> **Job A**:
Rewrite the book review's passage between "Carlson’s story begins" and "now entirely evil.", inclusive, updating it so that "sedan" is replaced with "station wagon".
> **Job B**:
Answer these questions using the book review:
(i) Which company published the novella?
(ii) What is the name of the narrator's girlfriend?
(iii) What do Nico and Miles call their safe space?

> **Text segment**:
Midnight In The City of The Carrion Kid
James G. Carlson
Gloom House Publishing
November 2, 2021
Reviewed by Brian “Skull” Lewis
Hello again dear readers, it’s your old pal Skull with a full review of the great new speculative novella Midnight In The City Of The Carrion Kid by James G. Carlson. As I mentioned in my New Year’s post, this is so good that I couldn’t wait to finish reading it, so I won’t keep you in suspense. That way you can grab a copy of your own and enter this terrifying and magical city yourself!
Carlson’s story begins with a down and out couple sitting in a neglected sedan. They’re waiting for their heroin dealer to show up so they can turn on and stop being so miserably dopesick. Alistair the narrator and his girlfriend Eden are about as far away from paradise as people can get. Especially when their only “relief” is to hop aboard the drug train until it stops moving again. However, the trip they take this time is much different from others. Alistair awakes to find himself alone in the car and that his environment has changed, but it also hasn’t. Despite being an addict and a criminal, Alistair is a good guy deep down, so his first thought is to find Eden and make sure she’s okay. But as he ventures out into a city he thought he knew, Alistair realizes that the changes haven’t been for the better. Usual things of relative safety or goodness are now entirely evil.
After nearly being killed in a laundromat, Alistair is rescued from a bunch of evil nuns by two dudes in a van. Because when a couple of guys in a van offer you a ride, it’s always a wise idea to hop aboard, right? But since everything’s topsy-turvy, Nico and Miles are actually good people who want to help. They take Alistair home to their safe space called “Haven Below” to grab a little rest and get their thoughts together. The journey to Haven Below is one of my favorite things in the book. Carlson uses existing city structures like parking garages, maintenance tunnels, and sewers to create epic urban wildscapes of a dangerous concrete jungle. Nico explains that they’re existing in a place called the In-Between, where souls go to hang out while their bodies’ fates are decided. A long time back, The In-Between was a really nice place to chill, everything safe and lovely. Then The Carrion Kid arrived and changed all that, turning a safe space into a dangerous hell. Alistair might want to go blasting through the city to find his love, but without help he’s more likely to end up as another miserable puppet of the Carrion Kid.

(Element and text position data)

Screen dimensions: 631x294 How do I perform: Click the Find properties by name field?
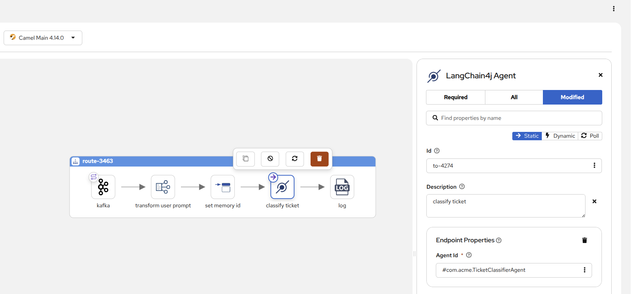click(x=514, y=118)
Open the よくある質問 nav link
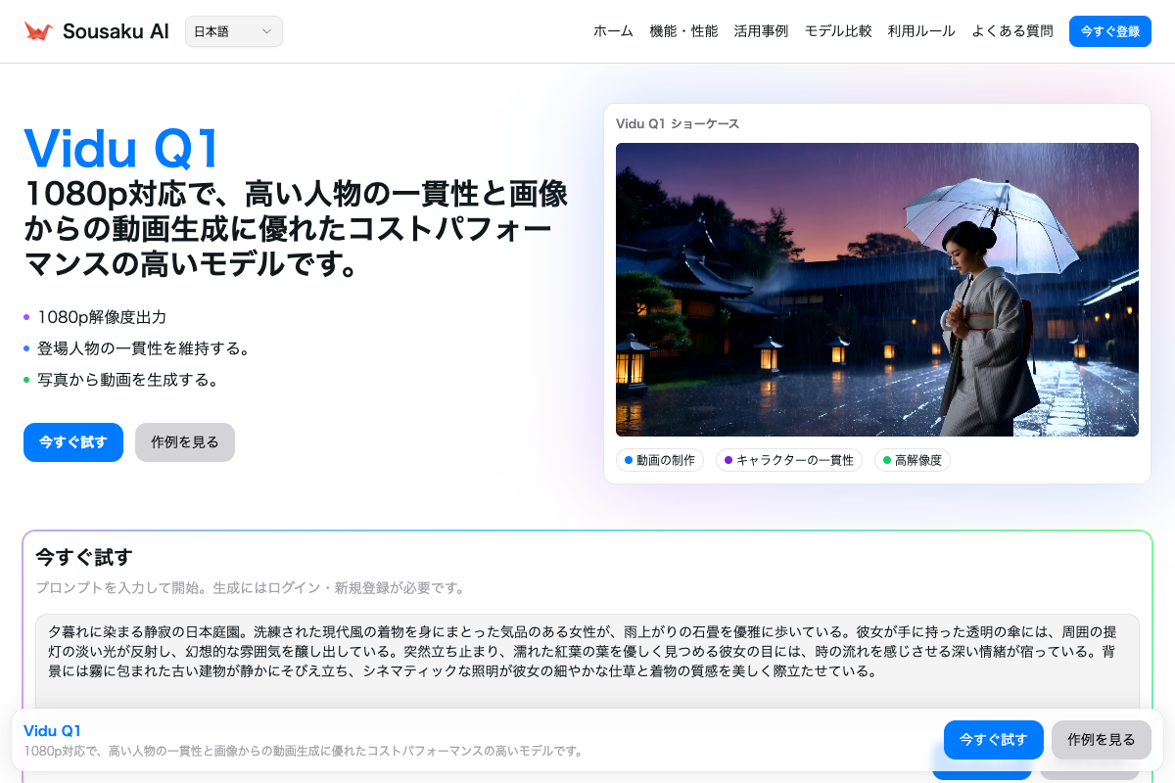The image size is (1175, 783). pyautogui.click(x=1012, y=31)
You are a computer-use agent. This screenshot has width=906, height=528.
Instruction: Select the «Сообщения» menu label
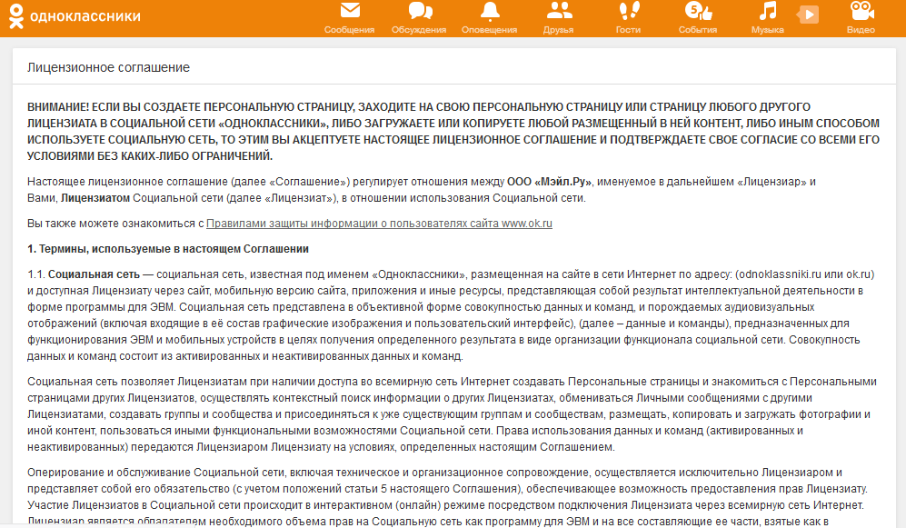(349, 30)
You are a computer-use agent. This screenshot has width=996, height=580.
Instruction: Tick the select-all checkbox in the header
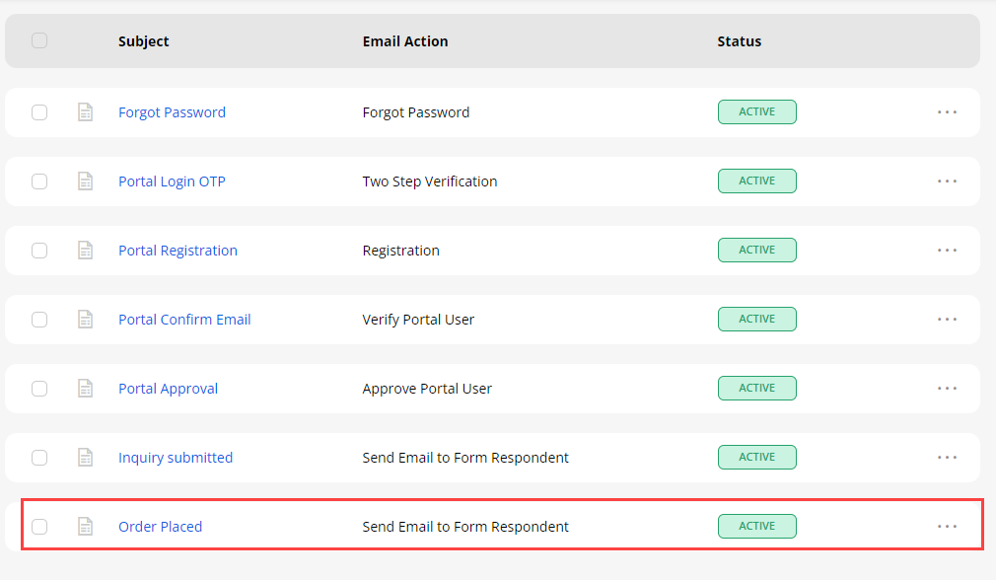39,40
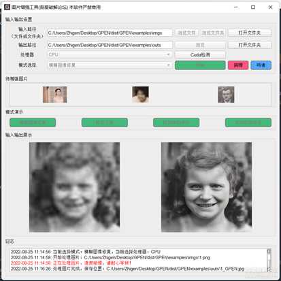281x281 pixels.
Task: Click the pink button beside start
Action: pyautogui.click(x=238, y=65)

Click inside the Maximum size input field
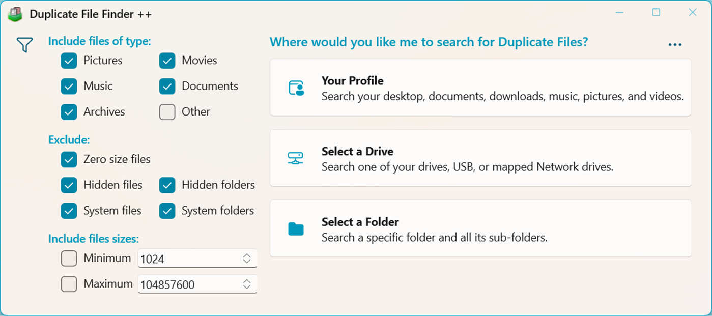click(183, 284)
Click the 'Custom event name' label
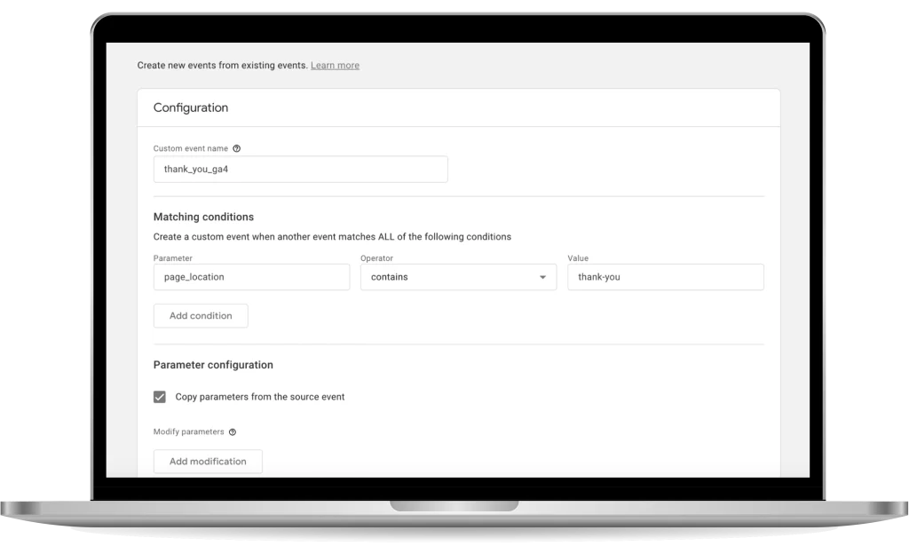 point(191,148)
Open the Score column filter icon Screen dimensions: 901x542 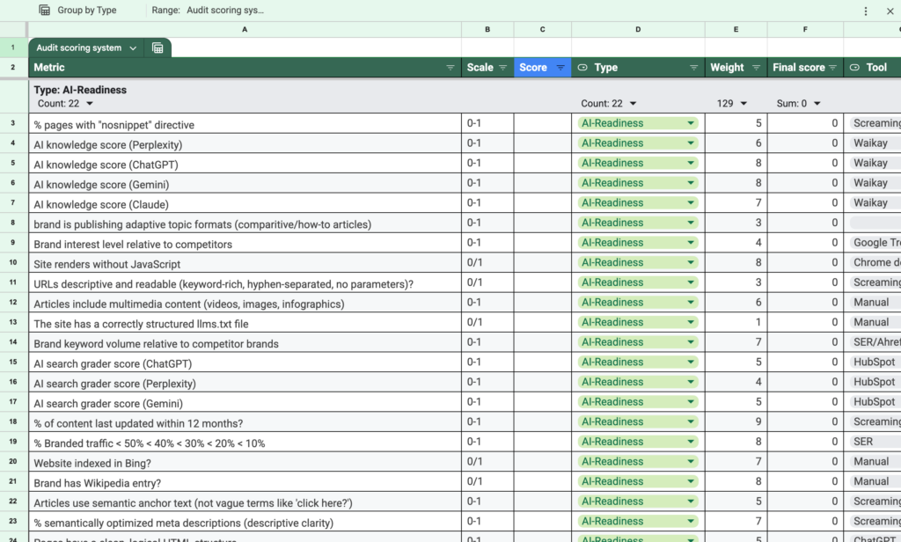click(x=560, y=68)
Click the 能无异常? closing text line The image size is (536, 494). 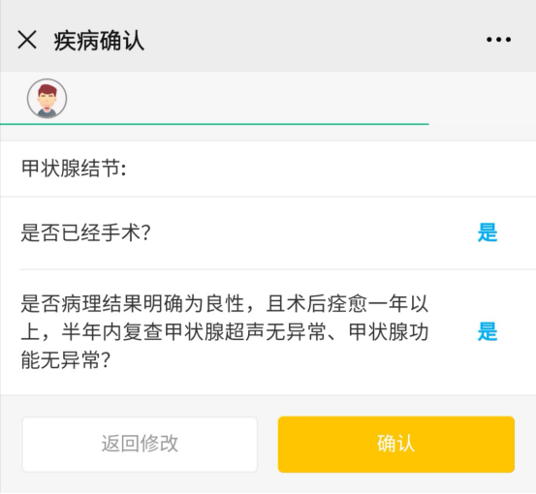[66, 360]
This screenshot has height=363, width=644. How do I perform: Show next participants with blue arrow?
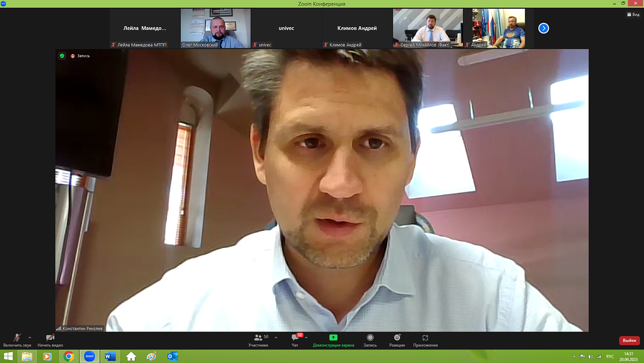click(x=544, y=28)
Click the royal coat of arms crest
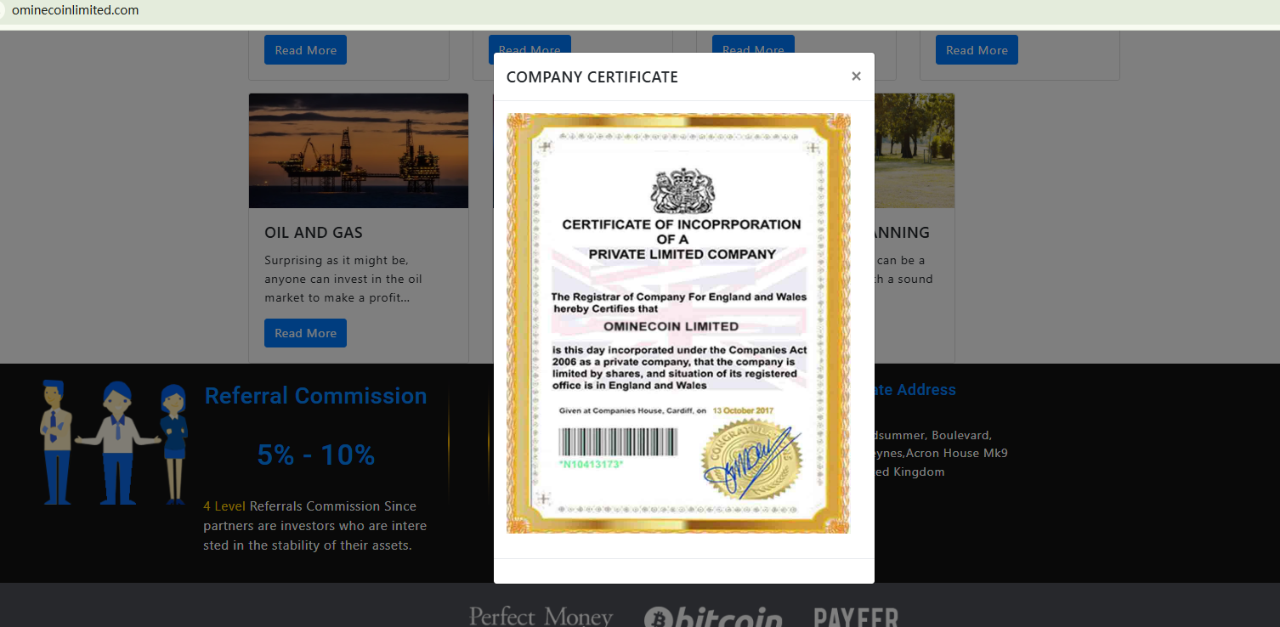 coord(682,190)
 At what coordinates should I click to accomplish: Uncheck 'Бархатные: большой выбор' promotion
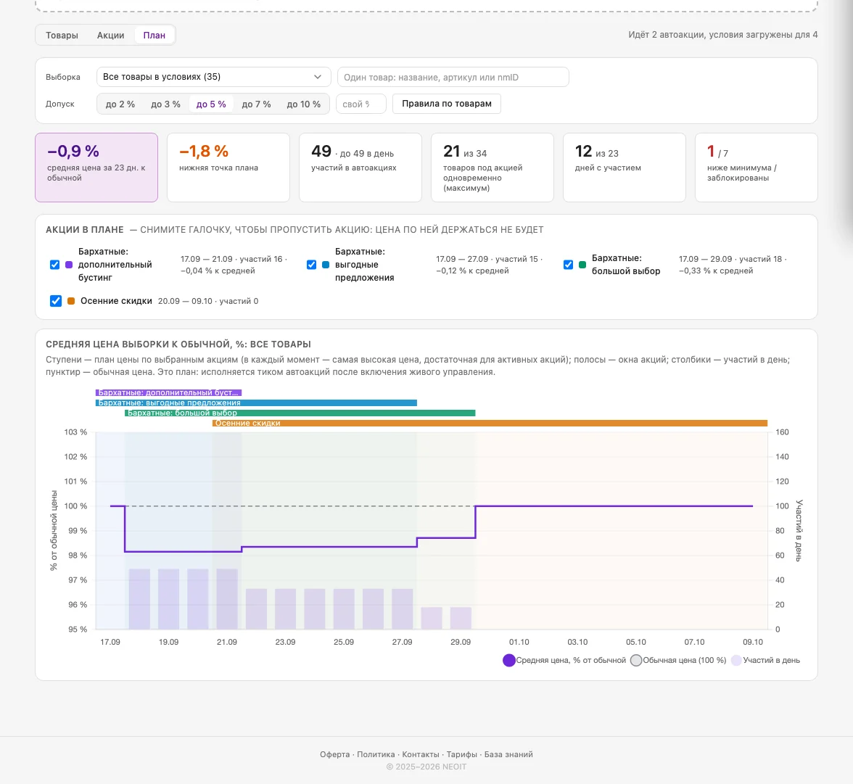(568, 265)
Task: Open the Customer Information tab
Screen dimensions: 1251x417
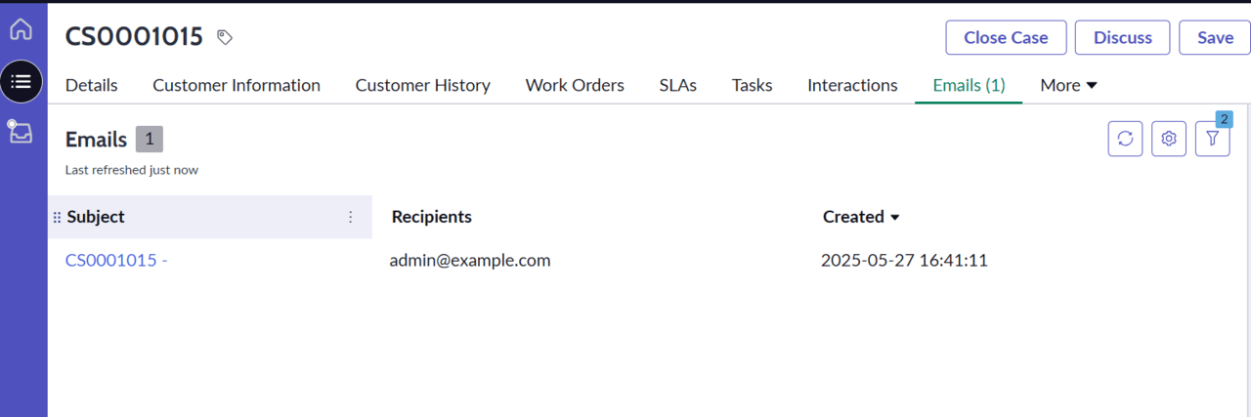Action: [x=237, y=85]
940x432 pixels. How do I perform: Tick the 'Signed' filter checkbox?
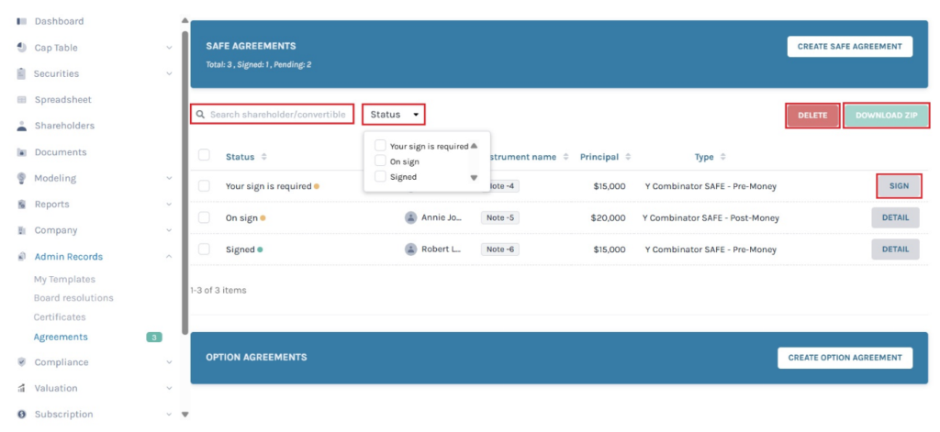click(380, 177)
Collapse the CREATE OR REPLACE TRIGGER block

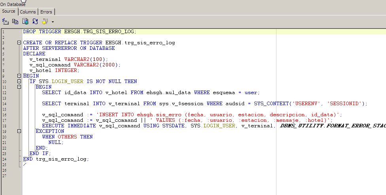[x=19, y=43]
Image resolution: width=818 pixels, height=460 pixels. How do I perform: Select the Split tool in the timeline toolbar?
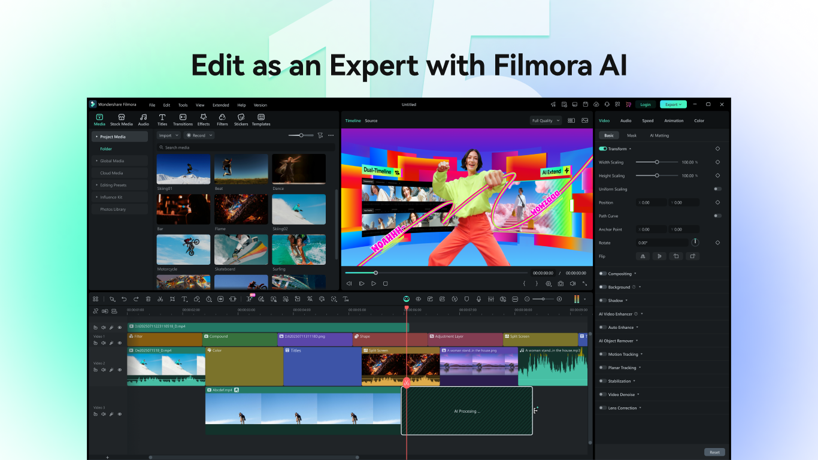coord(160,299)
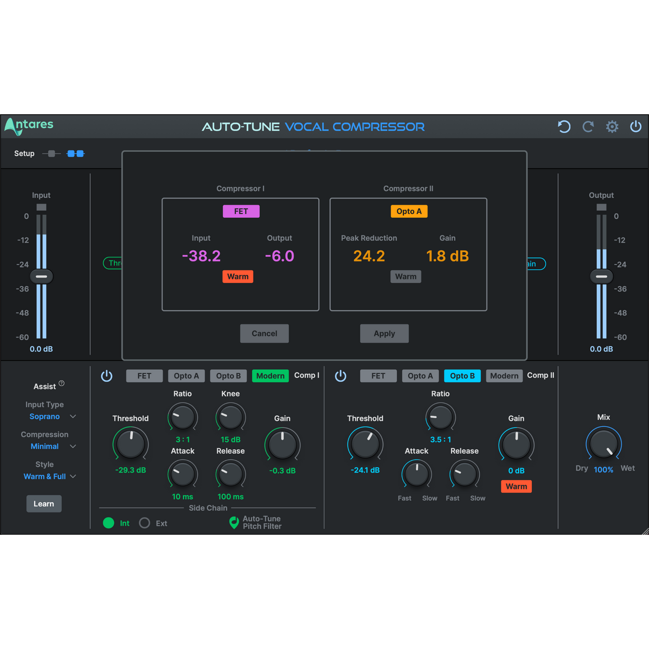Click the Learn button
This screenshot has width=649, height=649.
44,503
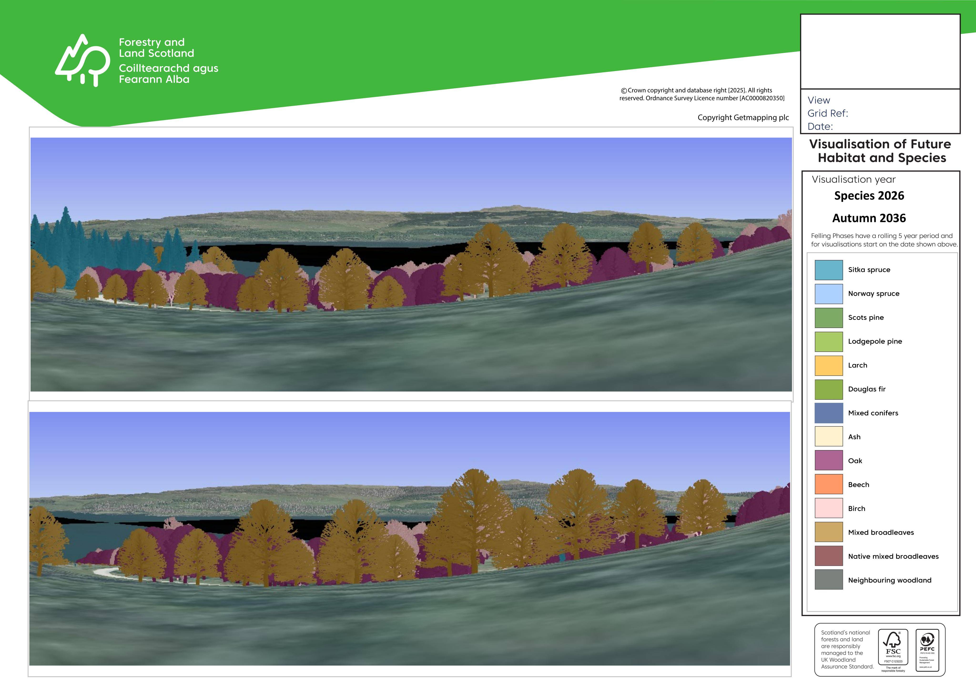Click the Visualisation of Future Habitat title
976x690 pixels.
tap(880, 151)
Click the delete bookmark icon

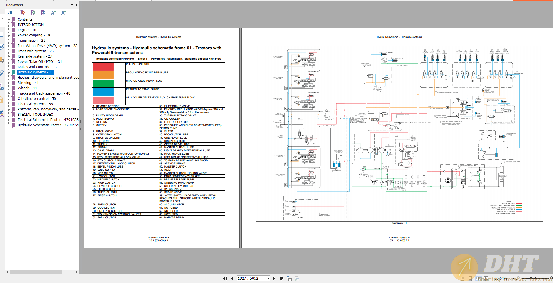pyautogui.click(x=23, y=13)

> **Task solution A**:
Carlson’s story begins with a down and out couple sitting in a neglected station wagon. They’re waiting for their heroin dealer to show up so they can turn on and stop being so miserably dopesick. Alistair the narrator and his girlfriend Eden are about as far away from paradise as people can get. Especially when their only “relief” is to hop aboard the drug train until it stops moving again. However, the trip they take this time is much different from others. Alistair awakes to find himself alone in the car and that his environment has changed, but it also hasn’t. Despite being an addict and a criminal, Alistair is a good guy deep down, so his first thought is to find Eden and make sure she’s okay. But as he ventures out into a city he thought he knew, Alistair realizes that the changes haven’t been for the better. Usual things of relative safety or goodness are now entirely evil.

> **Task solution B**:
(i) Gloom House Publishing
(ii) Eden
(iii) Haven Below